Já os cães de agarre, conforme Silva, procuram o javali e o mordem até a chegada do caçador. Para ele, mesmo sendo a favor do abate de javali, a liberação com cão de agarre representa um retrocesso."Essa audiência pública vem para mostrar que o cão de agarre não deve ser liberado e que a normativa de 2019 deve ser cancelada para não aumentar ainda mais o índice de maus-tratos de animais", afirma o presidente da Reprass.

Vladimir da Silva afirma que incitar dois animais para briga já aponta uma irregularidade. "Maus-tratos não é só caracterizado em bater no animal. Maus-tratos é a forma que se conduz ele no dia a dia. Então se pegar um cachorro, que é um animal doméstico no Brasil, e incitar a luta dele com outro animal e ao mesmo tempo causar um estresse no javali, já se está cometendo o crime de maus-tratos", enfatiza.

Uso de cães

Um controlador do Vale do Taquari e que possui Certificado de Registro (CR) para controle da espécie invasora explica que hoje há técnicas e coletes com material balístico que evitam as lesões. "Se uma bala não fura, um dente de um javali não vai furar", comenta o homem que prefere não se identificar. Ele explica que, embora exista outras maneiras de abate, sem o uso do cachorro é difícil chegar até o javali, devido à inteligência do animal.

"Quando ele é muito escorraçado por donos de fazenda, peões ou outros animais, não se consegue chegar nele sem ajuda do cachorro, porque ele se tranca dentro de um mato e se não tiver o cão de agarre, o controlador não chega nele." Ainda de acordo com o controlador que costuma utilizar quatro cães em suas saídas, após o abate é coletada amostra de sangue, que vai para análise devido à preocupação com a possível transmissão de doenças. "O abate é feito da maneira mais rápida possível, para não haver sofrimento.

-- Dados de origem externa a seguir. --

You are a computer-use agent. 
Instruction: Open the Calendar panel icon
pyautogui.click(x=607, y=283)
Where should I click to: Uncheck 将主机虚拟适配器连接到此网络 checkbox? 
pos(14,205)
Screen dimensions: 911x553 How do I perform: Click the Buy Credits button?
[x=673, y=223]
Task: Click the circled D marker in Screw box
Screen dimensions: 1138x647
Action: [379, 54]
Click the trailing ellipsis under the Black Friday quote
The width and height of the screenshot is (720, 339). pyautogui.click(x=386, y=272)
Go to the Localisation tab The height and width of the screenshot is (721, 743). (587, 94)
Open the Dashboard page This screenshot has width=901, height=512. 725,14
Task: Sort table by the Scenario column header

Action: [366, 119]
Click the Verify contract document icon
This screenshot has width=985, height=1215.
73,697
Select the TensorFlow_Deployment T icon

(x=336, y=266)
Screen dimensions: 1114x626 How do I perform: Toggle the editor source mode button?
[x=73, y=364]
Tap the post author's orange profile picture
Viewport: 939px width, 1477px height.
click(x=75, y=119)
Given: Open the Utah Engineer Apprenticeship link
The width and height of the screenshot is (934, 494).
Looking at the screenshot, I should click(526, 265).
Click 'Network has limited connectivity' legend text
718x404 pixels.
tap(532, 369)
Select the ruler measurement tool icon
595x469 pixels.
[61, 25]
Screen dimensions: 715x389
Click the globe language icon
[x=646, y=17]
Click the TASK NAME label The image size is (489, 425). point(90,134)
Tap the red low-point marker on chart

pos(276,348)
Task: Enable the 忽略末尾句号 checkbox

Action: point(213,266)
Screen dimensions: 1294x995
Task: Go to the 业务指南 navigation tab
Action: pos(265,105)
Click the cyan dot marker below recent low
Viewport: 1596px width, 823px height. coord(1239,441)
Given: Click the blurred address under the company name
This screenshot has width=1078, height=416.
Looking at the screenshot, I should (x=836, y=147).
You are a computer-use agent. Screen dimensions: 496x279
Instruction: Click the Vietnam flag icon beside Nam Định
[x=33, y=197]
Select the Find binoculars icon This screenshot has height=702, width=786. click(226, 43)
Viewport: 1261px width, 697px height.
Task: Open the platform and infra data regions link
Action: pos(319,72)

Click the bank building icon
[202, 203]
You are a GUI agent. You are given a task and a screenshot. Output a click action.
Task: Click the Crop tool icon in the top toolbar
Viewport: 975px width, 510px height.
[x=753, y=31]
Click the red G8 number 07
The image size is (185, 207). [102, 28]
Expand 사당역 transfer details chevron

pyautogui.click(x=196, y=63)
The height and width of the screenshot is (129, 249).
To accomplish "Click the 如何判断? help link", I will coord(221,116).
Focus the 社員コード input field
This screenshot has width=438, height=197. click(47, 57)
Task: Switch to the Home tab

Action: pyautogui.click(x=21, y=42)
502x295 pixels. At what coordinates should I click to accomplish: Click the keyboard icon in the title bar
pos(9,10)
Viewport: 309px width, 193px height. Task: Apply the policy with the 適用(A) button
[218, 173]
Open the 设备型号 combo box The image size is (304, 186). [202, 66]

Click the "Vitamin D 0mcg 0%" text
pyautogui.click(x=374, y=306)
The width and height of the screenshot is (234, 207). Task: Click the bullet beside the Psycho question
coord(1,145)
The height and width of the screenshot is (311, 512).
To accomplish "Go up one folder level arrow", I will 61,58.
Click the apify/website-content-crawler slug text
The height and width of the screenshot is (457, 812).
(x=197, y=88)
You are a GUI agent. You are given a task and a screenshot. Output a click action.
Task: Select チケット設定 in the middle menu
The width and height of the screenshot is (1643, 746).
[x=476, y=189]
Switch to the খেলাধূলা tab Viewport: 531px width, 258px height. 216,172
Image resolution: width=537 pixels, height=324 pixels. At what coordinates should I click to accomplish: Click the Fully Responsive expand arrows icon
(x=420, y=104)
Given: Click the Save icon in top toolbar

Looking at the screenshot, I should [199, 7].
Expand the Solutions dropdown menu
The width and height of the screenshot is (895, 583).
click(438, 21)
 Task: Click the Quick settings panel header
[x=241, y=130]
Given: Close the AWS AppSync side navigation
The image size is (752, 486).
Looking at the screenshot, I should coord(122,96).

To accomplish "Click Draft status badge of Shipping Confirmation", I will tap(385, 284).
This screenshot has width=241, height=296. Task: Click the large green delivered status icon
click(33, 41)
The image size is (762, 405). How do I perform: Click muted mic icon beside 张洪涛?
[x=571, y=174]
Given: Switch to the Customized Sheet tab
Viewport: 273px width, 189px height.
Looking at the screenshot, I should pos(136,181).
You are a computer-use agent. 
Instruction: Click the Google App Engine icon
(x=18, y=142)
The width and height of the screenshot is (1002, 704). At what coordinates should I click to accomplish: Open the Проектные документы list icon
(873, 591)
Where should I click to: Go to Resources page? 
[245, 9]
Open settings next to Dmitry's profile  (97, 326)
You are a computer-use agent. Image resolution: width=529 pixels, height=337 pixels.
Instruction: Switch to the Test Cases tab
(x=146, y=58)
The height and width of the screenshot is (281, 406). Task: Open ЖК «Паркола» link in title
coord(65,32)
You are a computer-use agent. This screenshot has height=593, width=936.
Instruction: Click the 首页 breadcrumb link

A gente entrega a amostra de sangue para a inspetoria veterinária e eles encaminham para o laboratório do Estado, pois já foi detectado leptospirose nesses animais e há uma preocupação muito grande com a febre aftosa", explica.

De acordo com o artigo segundo da Instrução Normativa de número 12 do Ibama, admite-se o uso de cães na atividade de controle e é vedada a prática de quaisquer maus-tratos. "Devendo o abate ser de forma rápida, sem que provoque o sofrimento desnecessários aos animais", diz o documento. Além disso, os cães de agarre devem portar colete peitoral com identificação vinculada ao responsável e o dono deverá portar atestado de saúde dos animais emitido por médico veterinário e a carteira de vacinação devidamente atualizada.

Controle de javalis

A técnica ambiental da Secretaria Estadual de Meio Ambiente e Infraestrutura (Sema/RS), Caroline Araujo Dal Bosco, explica que a normativa publicada em 2013 considera os javalis-europeus (Sus scrofa) como animais exóticos invasores e nocivos às espécies silvestres nativas, aos seres humanos, ao meio ambiente, à agricultura, à pecuária e à saúde pública.

Desde então, é autorizado o controle populacional do javali vivendo em liberdade em todo o território nacional. Além disso, a criação de javali no Rio Grande do Sul está proibida.